K9 and Company: A Girl’s Best Friend


Originally Transmitted – 28th December 1981

K9 and Company might be something of a guilty pleasure, but it’s a pleasure nonetheless.

When devising a spin-off series for K9, there were already two ready-made possibilities.  K9 Mk 1 was on Gallifrey with Leela, whilst K9 Mk 2 was journeying through E-Space with Romana 2.  Possibly neither Louise Jameson or Lalla Ward were interested in playing second fiddle to a tin dog, so this left the way clear for the return of Sarah-Jane Smith.

Elisabeth Sladen is, of course, the main selling point of K9 and Company.  And although we didn’t know it at the time, this was essentially the first of a two part story (the second, School Reunion, would follow a mere twenty five years later).

A Girl’s Best Friend is an odd story.  It’s full of red-herrings and innocent people acting in the most suspicious way (in order to con us into believing that they’re wrong-‘uns).  Colin Jeavons and Bill Fraser liven up proceedings with some interesting performances that teeter on the edge of credibility (and Jeavons later topples over completely).

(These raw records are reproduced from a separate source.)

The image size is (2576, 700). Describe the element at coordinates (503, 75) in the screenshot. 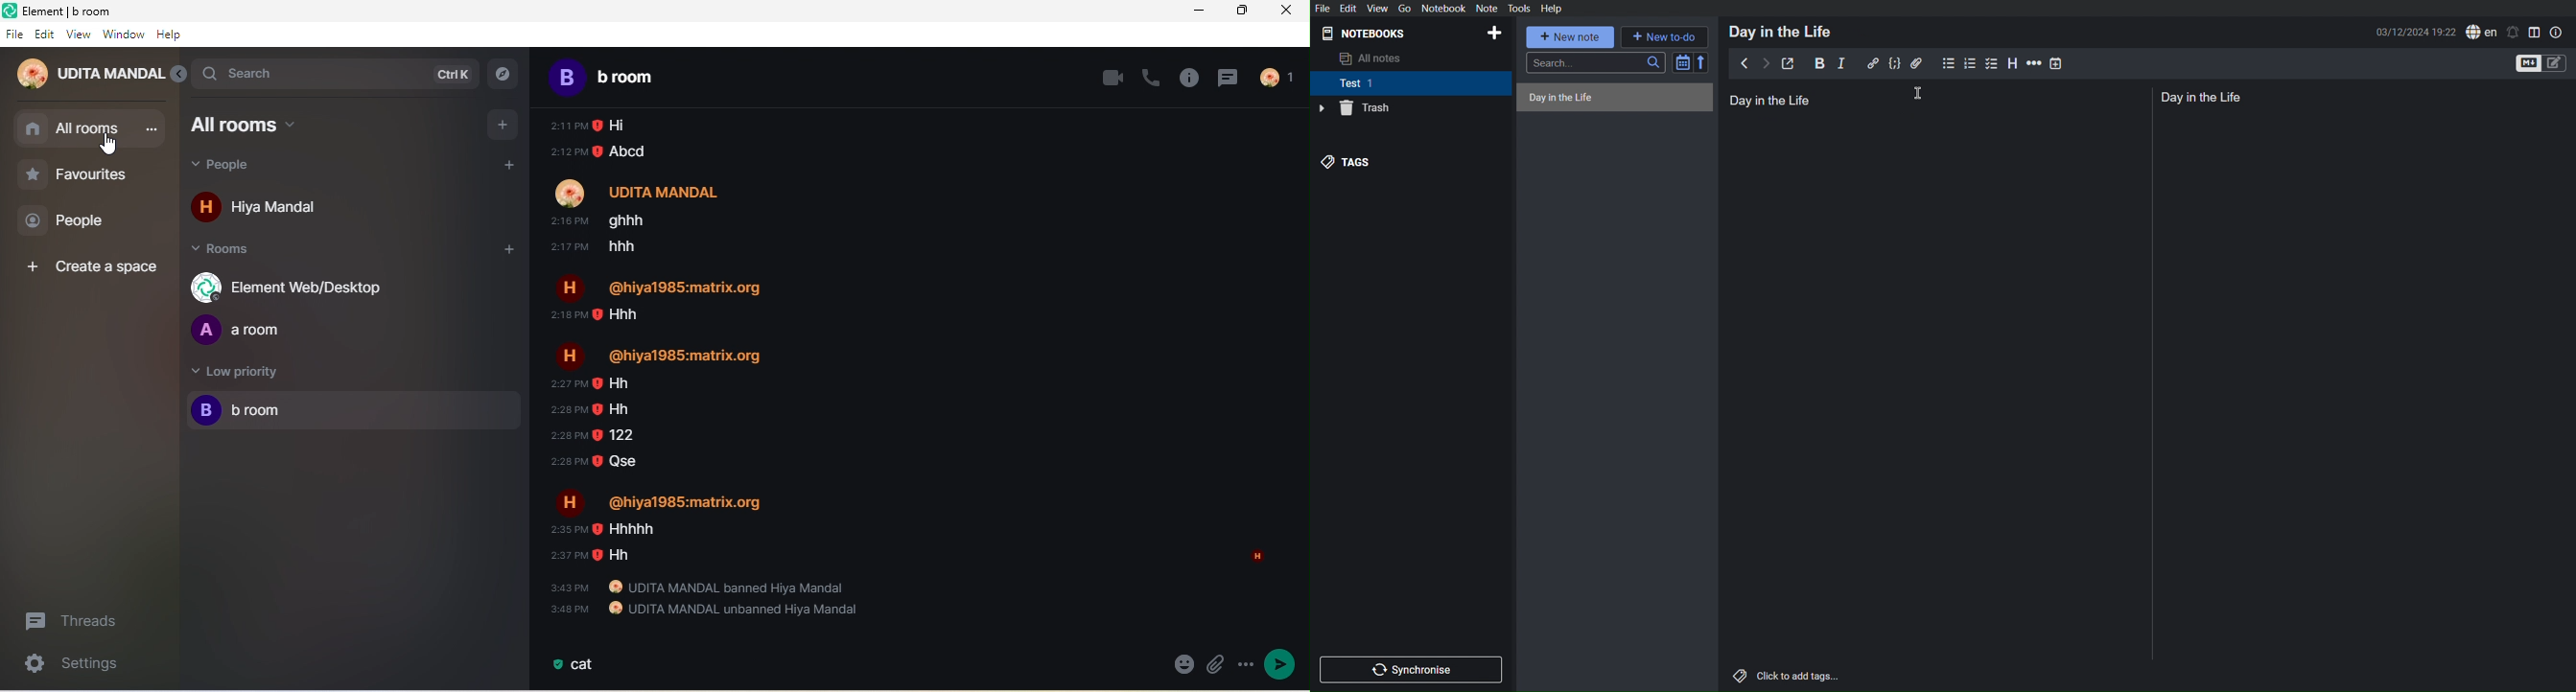

I see `explore` at that location.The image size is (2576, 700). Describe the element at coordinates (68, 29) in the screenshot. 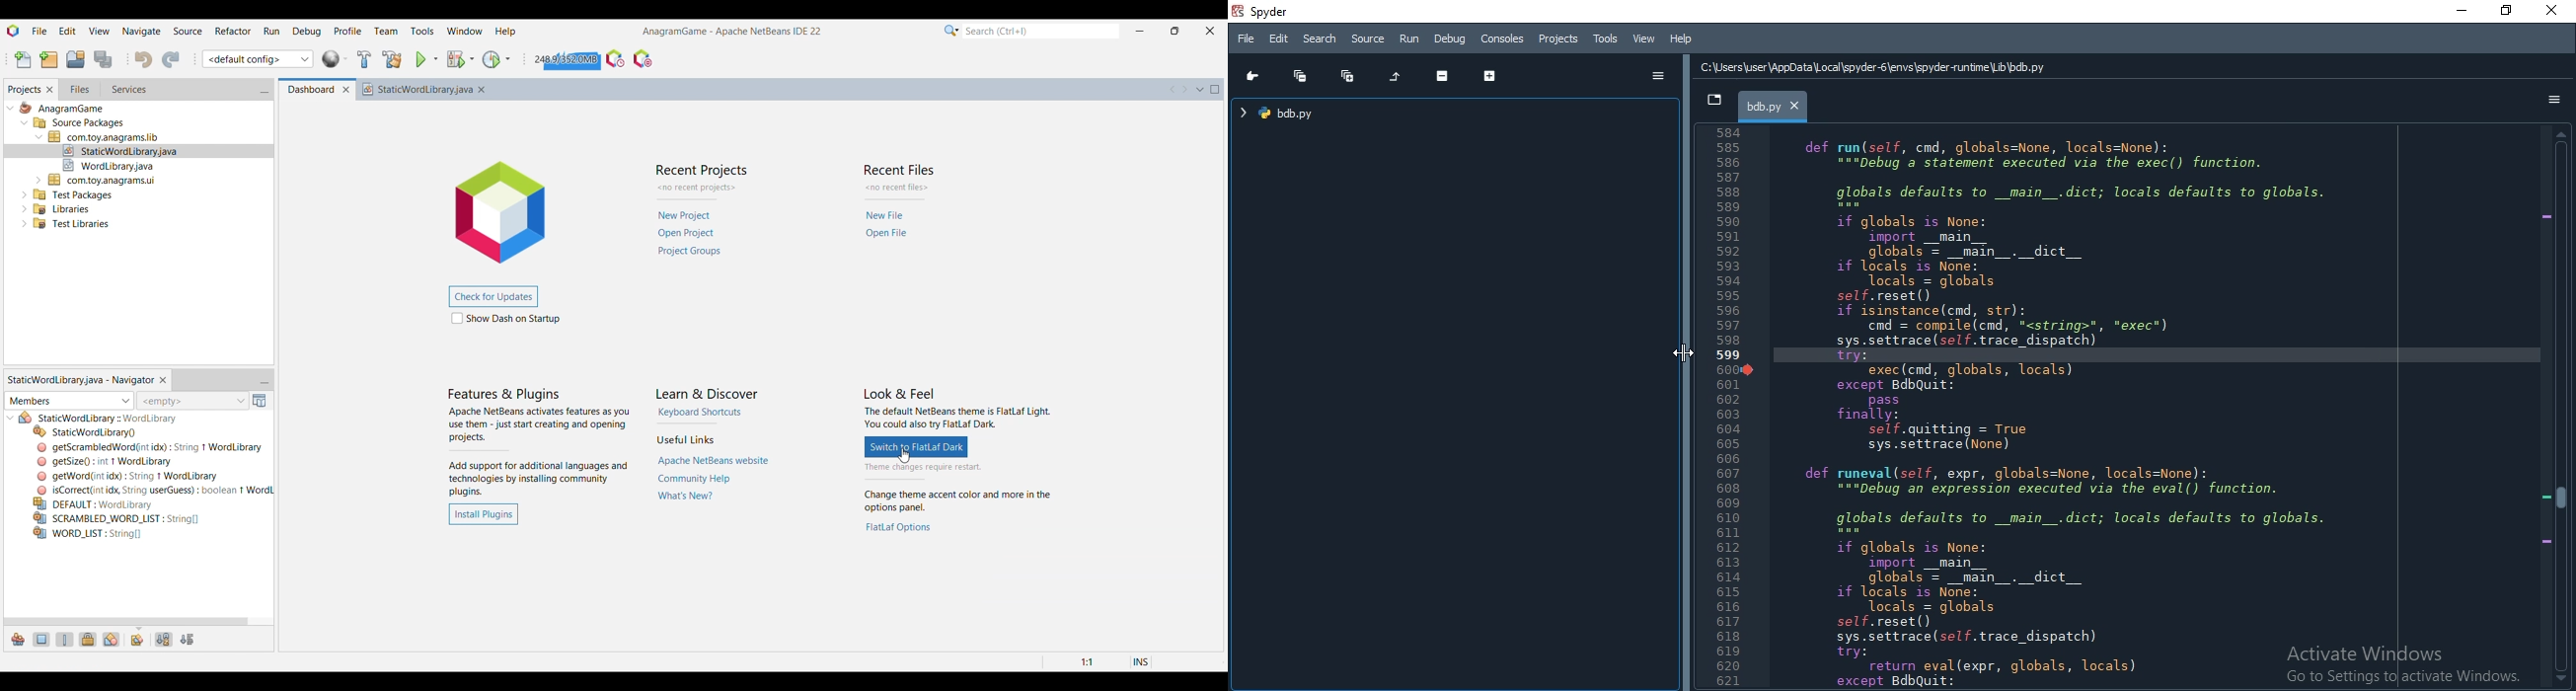

I see `Edit menu` at that location.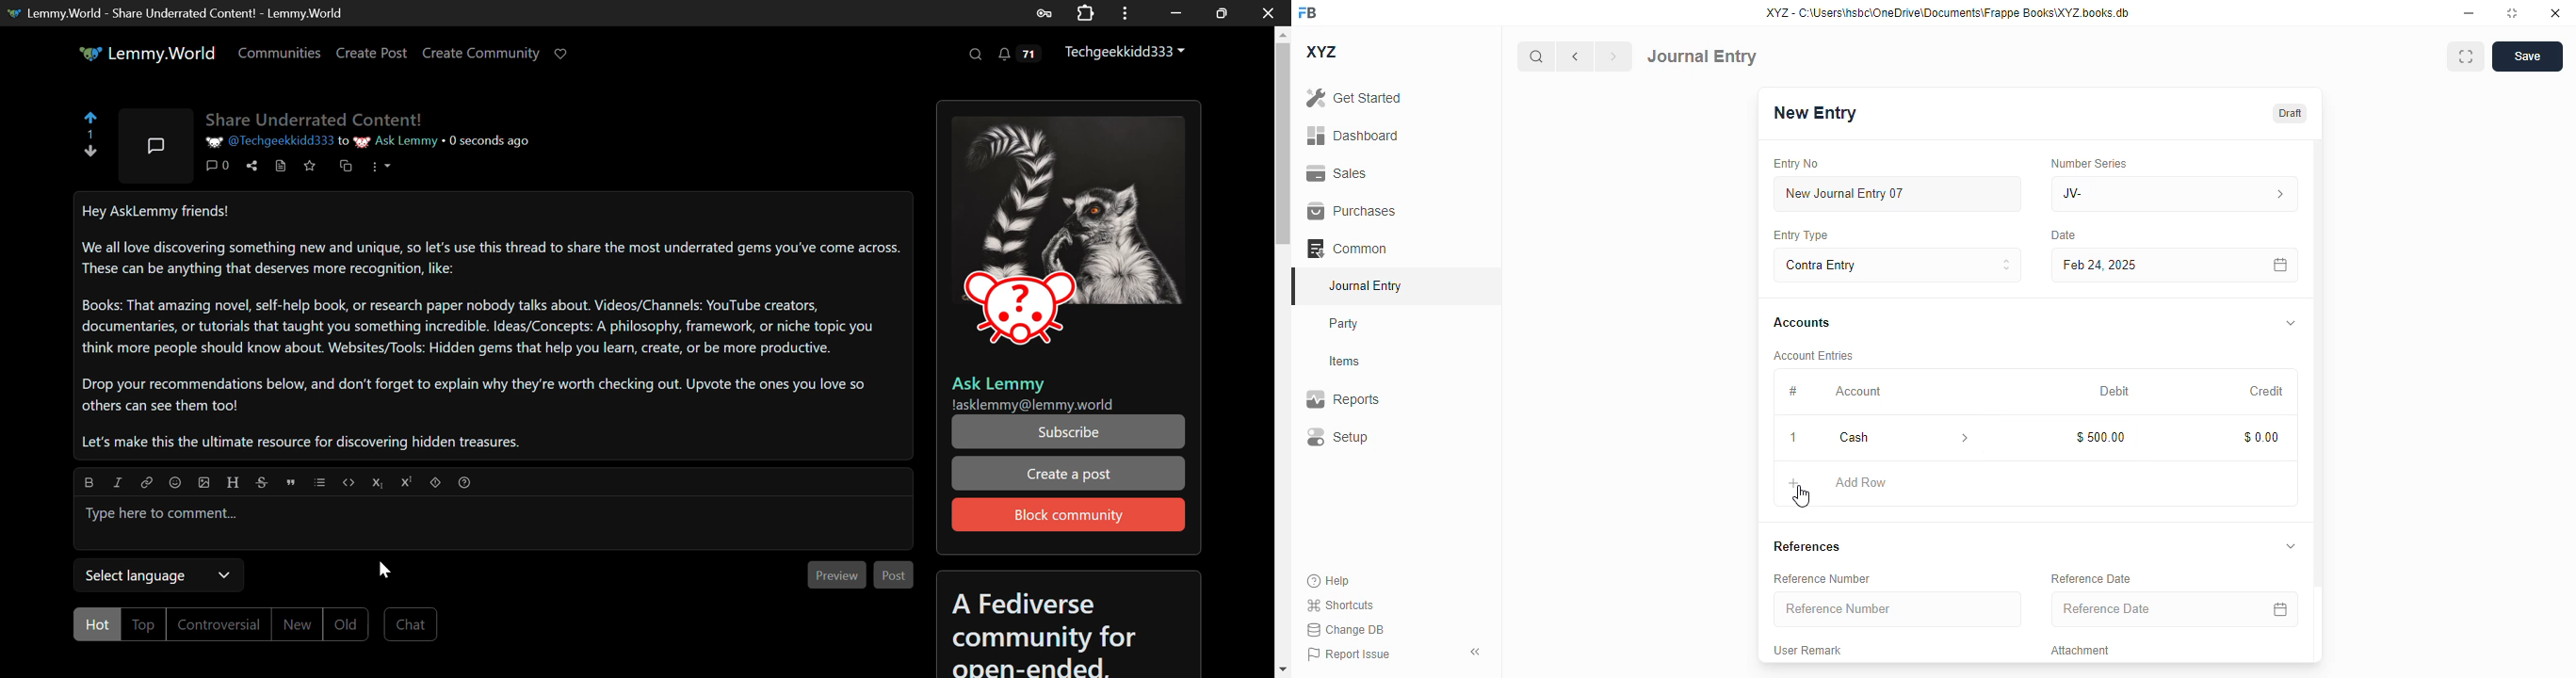 The height and width of the screenshot is (700, 2576). Describe the element at coordinates (1791, 391) in the screenshot. I see `#` at that location.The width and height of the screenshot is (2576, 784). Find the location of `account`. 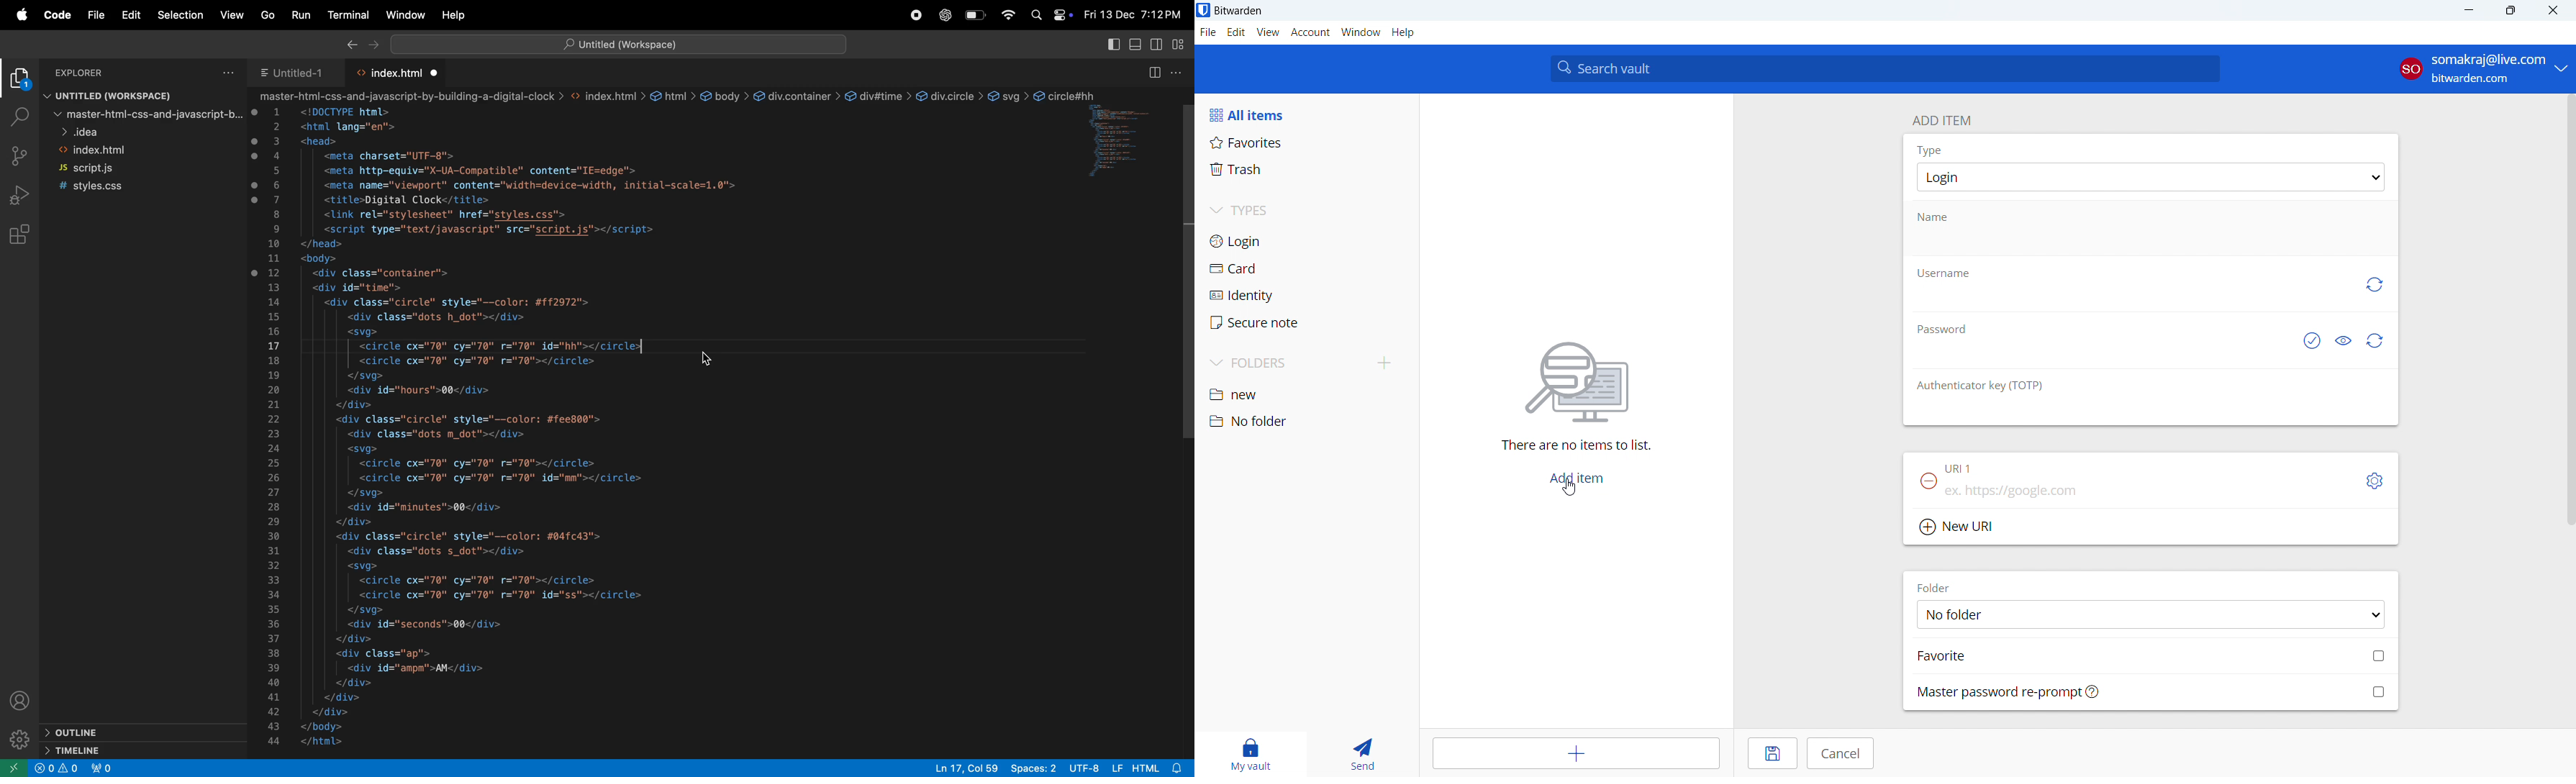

Given that a running thread through the story is the mysterious disappeance of Aunt Lavinia, it’s a little anti-climatic to find out that nothing at all has happened to her.  And the reason why Brendan (Ian Sears) should be lined up for sacrifice is a bit vague – unless it was explained and I just drifted off for a moment.

Terence Dudley’s novelisation managed to put some more meat on the bones of the story (just likes his novelisations of Black Orchid and The Kings Demons) which proved that there was a decent tale buried here, but it just didn’t quite come over on television.